Alexium International Group Limited
- Trade name: Alexium Inc
- Company type: Public
- Traded as: ASX: AJX;
- Industry: Advanced Materials
- Headquarters: Melbourne, Australia
- Production output: Greer, South Carolina, USA
- Brands: Alexiflam™ Flame Retardants Alexicool™ Phase Change Material
- Number of employees: 25+

= Alexium International =

Alexium International Group Limited is an advanced materials company headquartered in Melbourne, Victoria with operations in Greer, South Carolina.

Alexium has a presence in the United States and Australia, and is listed on the Australian Securities Exchange (ASX:AJX).

== History ==

Alexium was established to develop technology supported by a strategic relationship with the U.S. Department of Defense. Alexium's Reactive Surface Treatment (RST) platform technology was originally developed in the research labs by the U.S. Air Force in response to threats from chemical and biological warfare agents.

After listing on the ASX in 2010, Alexium began building a team of business professionals, engineers, scientists and technical consultants in three global locations.
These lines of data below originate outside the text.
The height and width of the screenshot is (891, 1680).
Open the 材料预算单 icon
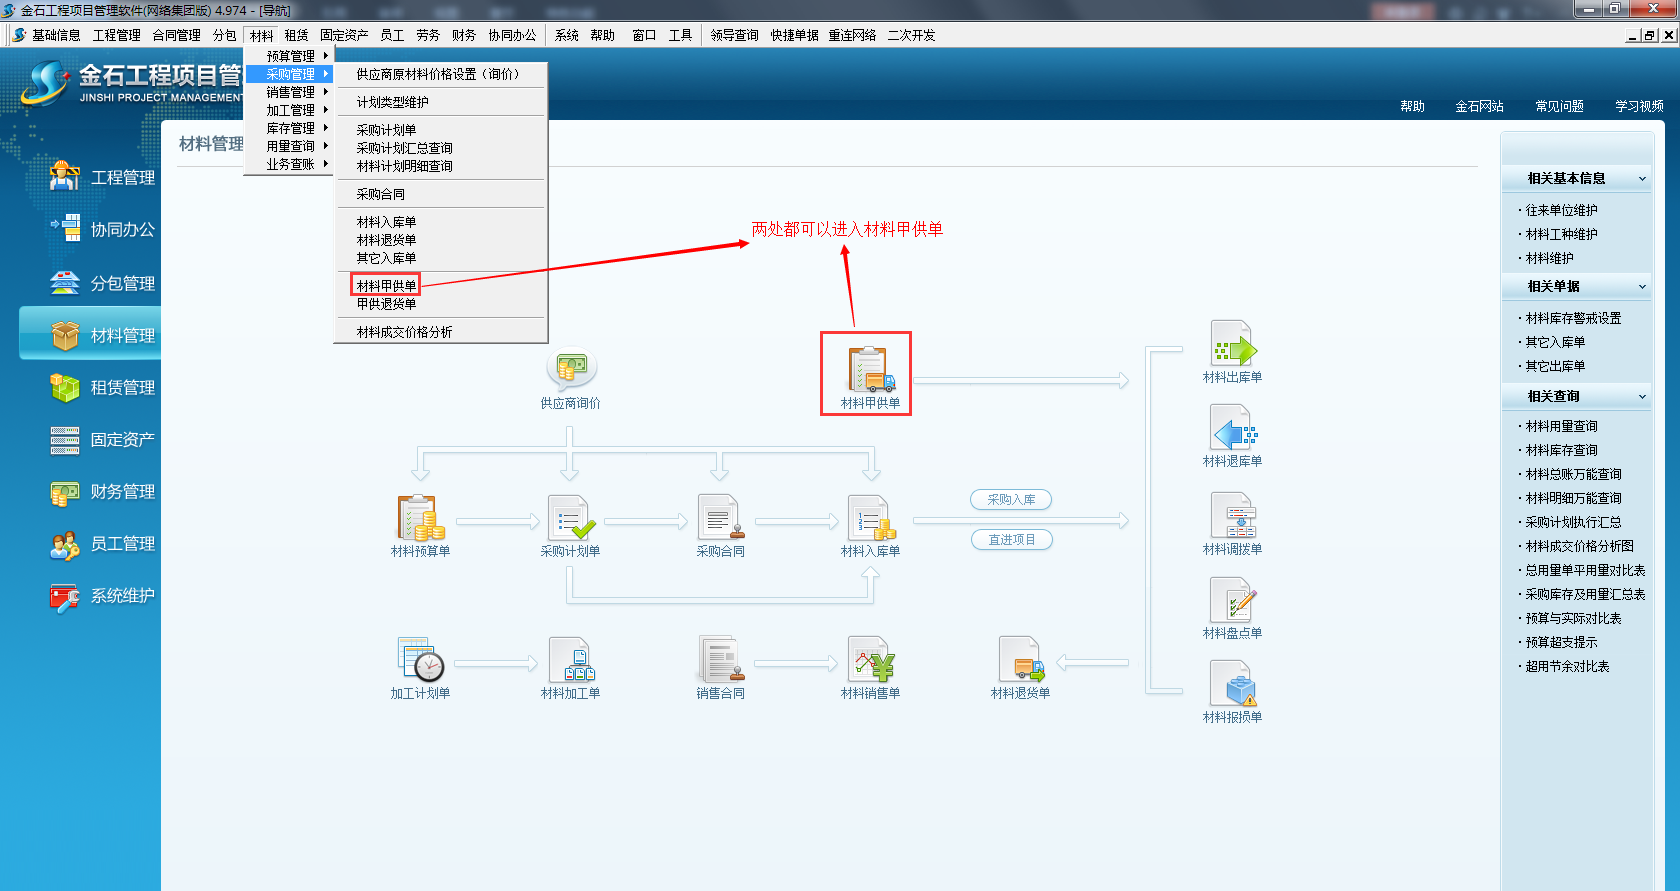click(420, 518)
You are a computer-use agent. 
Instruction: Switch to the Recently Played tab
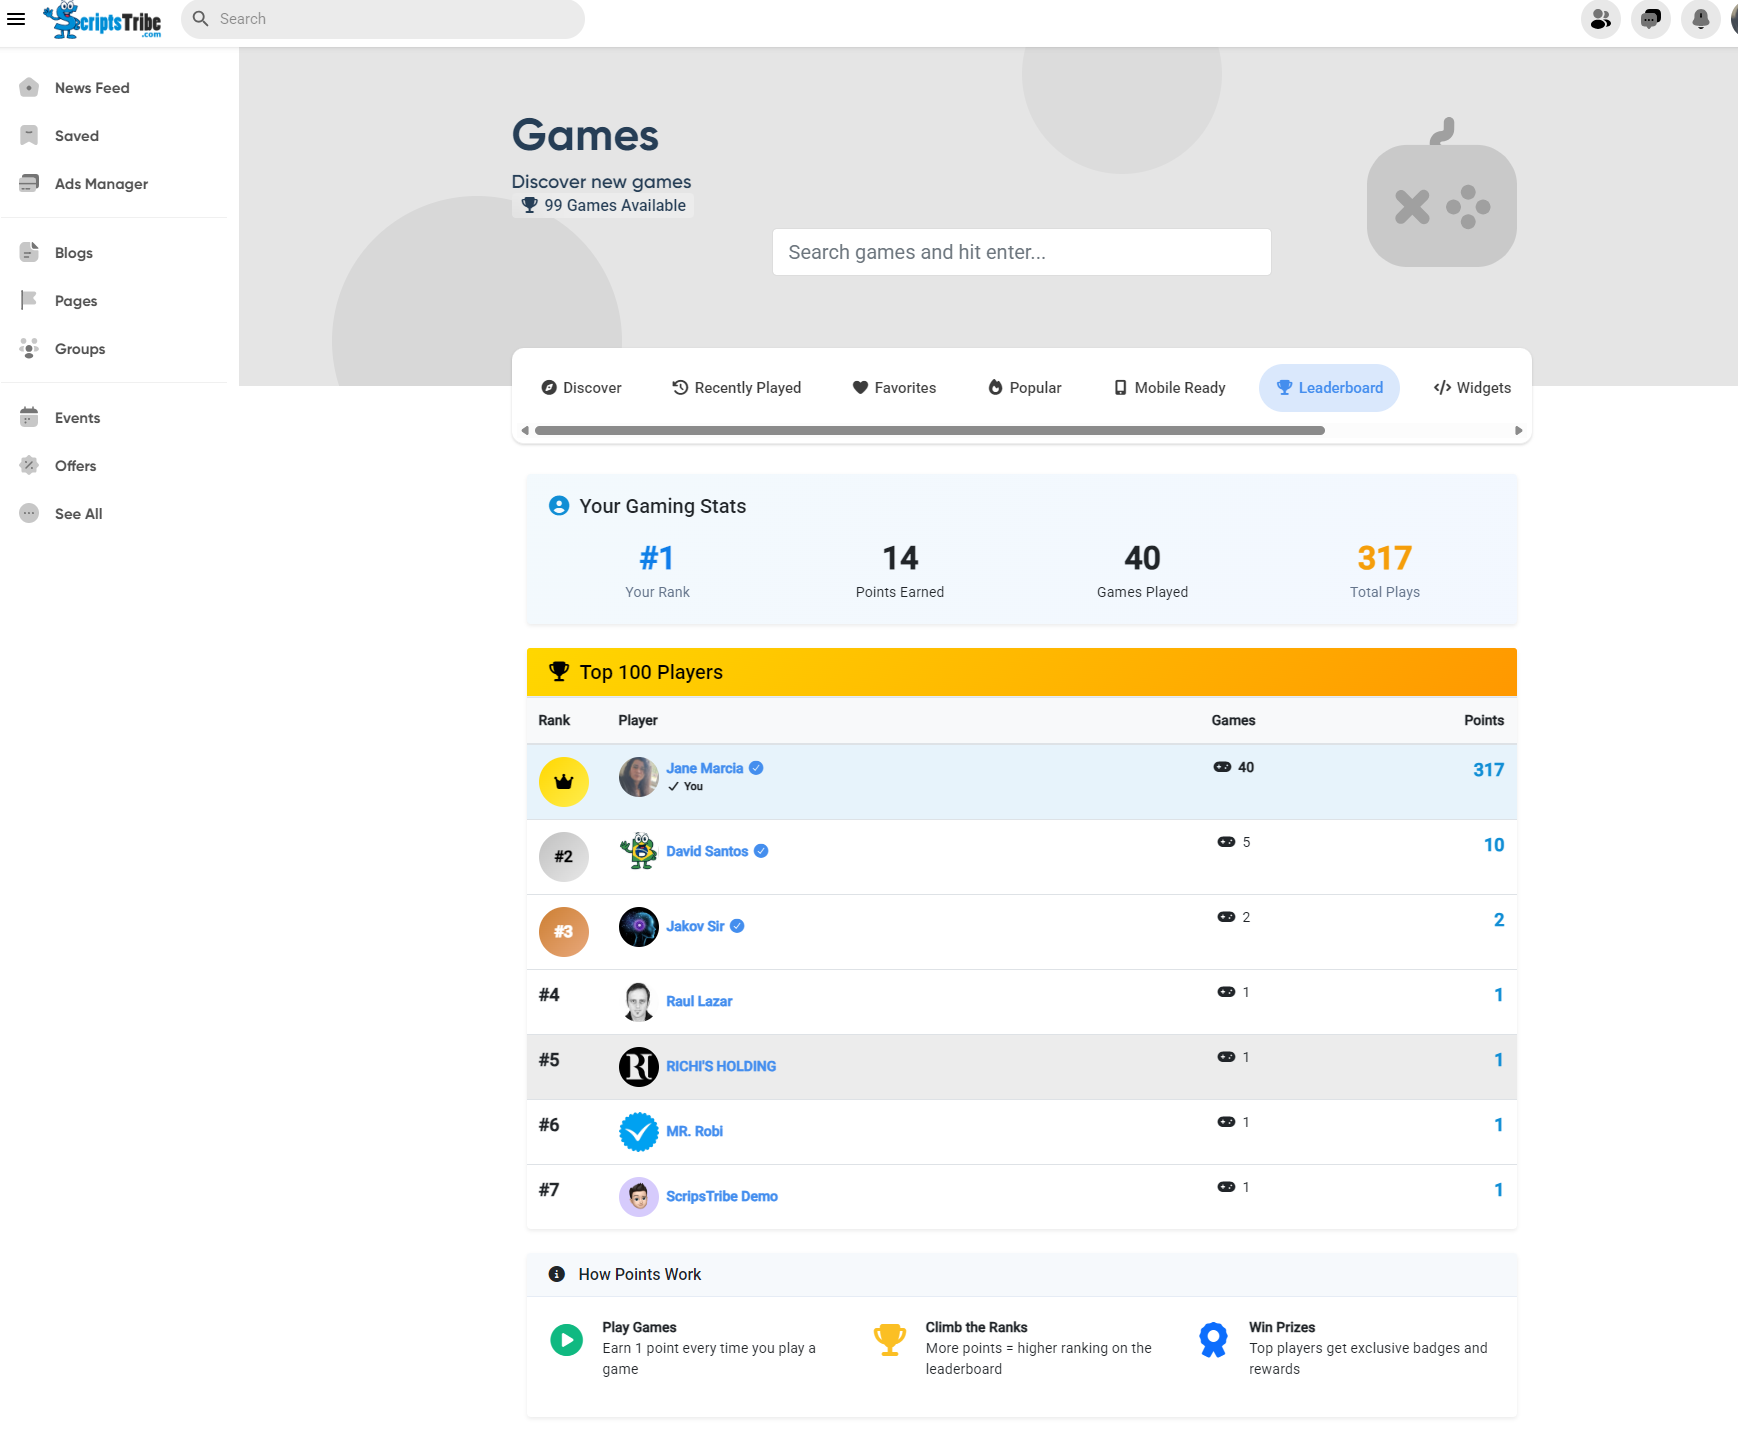[x=736, y=388]
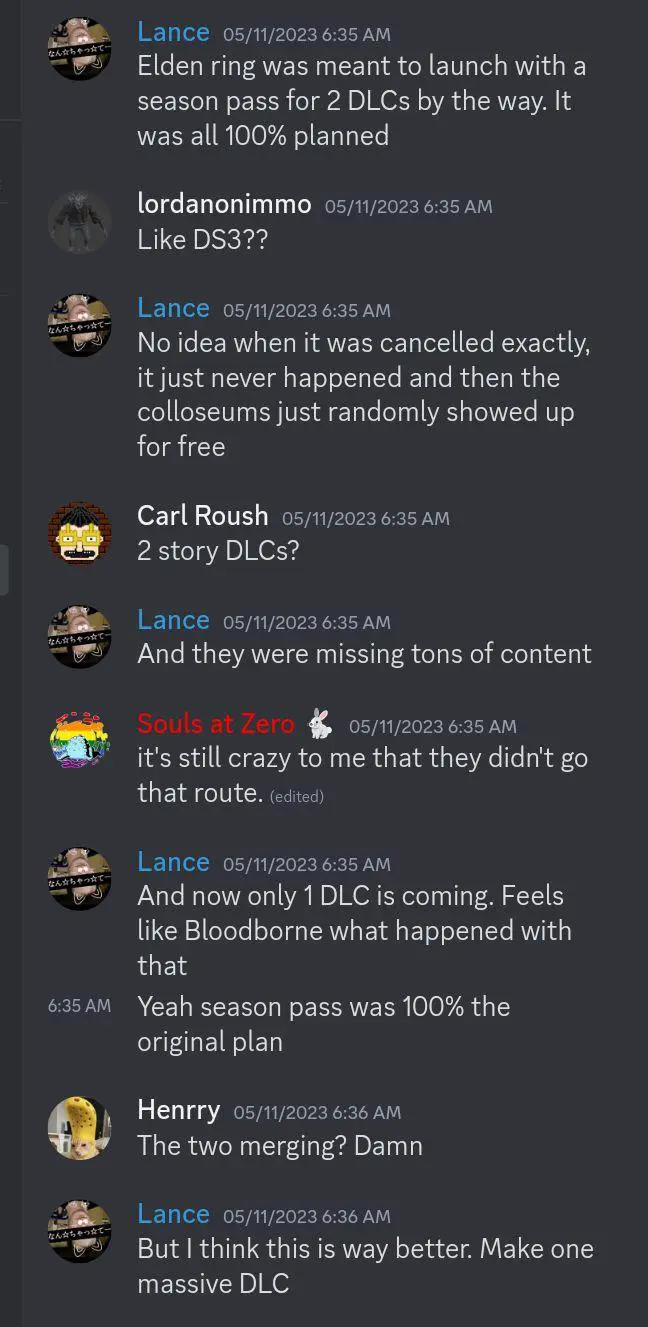Click username Lance above 'Elden ring was meant'
This screenshot has width=648, height=1327.
pyautogui.click(x=173, y=32)
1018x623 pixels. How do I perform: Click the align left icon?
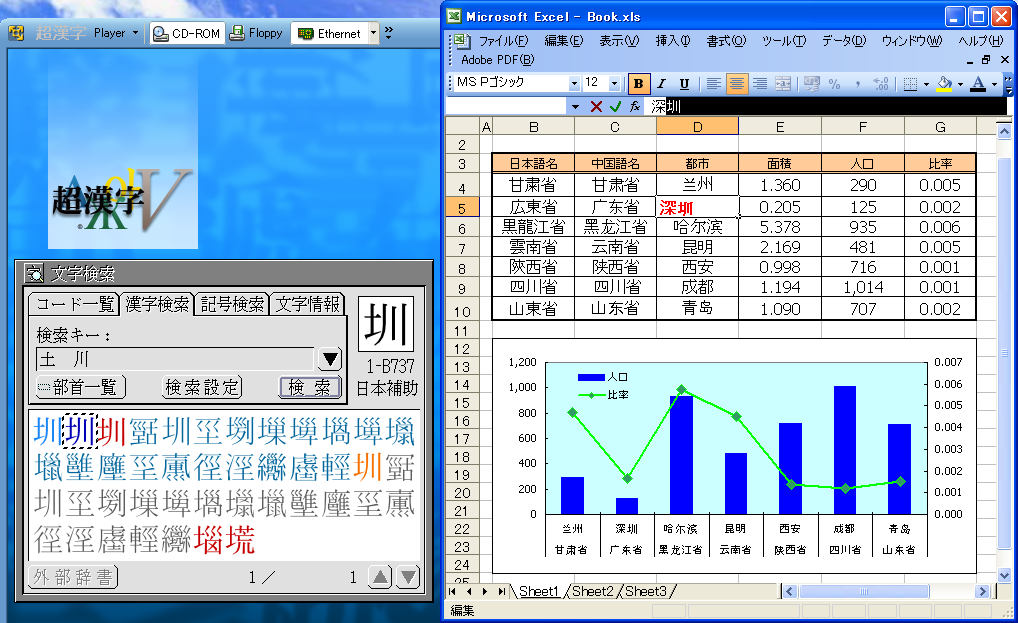point(713,84)
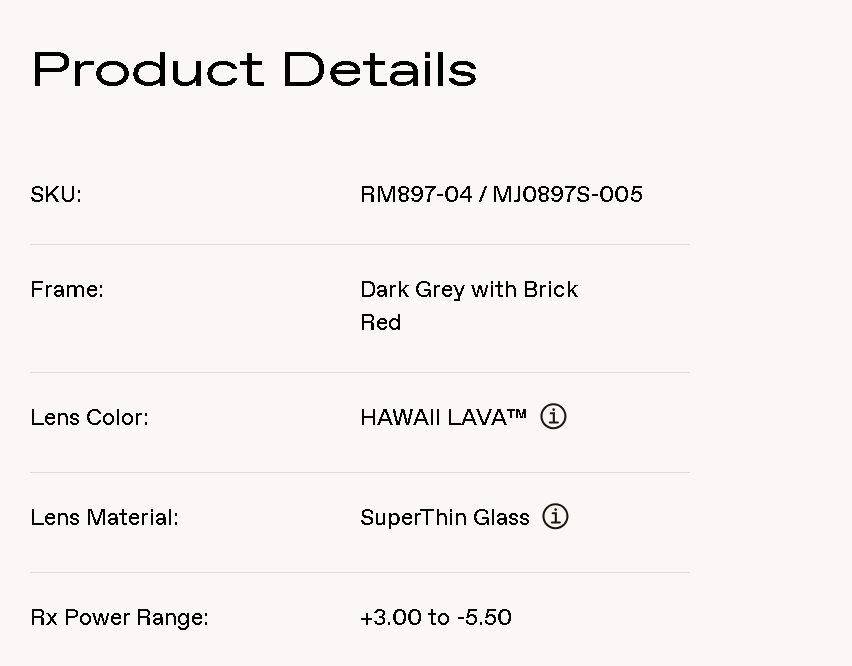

In addition to the corporate head office in Melbourne, Alexium maintains a 25,000 square-foot operations headquarters, which includes executive offices, production laboratories, and R&D laboratories in Greer, South Carolina.

Since then, Alexium's technology has evolved and advanced in a number of markets with a focus on thermal management technologies and flame retardants.

== Environmental record ==
Traditional FR products contain bromides and halogens, which are currently being investigated in the US for environmental concerns. The global demand for non-halogenated FR products is growing, and many companies—including Alexium—are working to meet the demand for FR products that do not use bromides or halogens. Alexium is also working to meet or exceed the new c6 fluorocarbon requirements.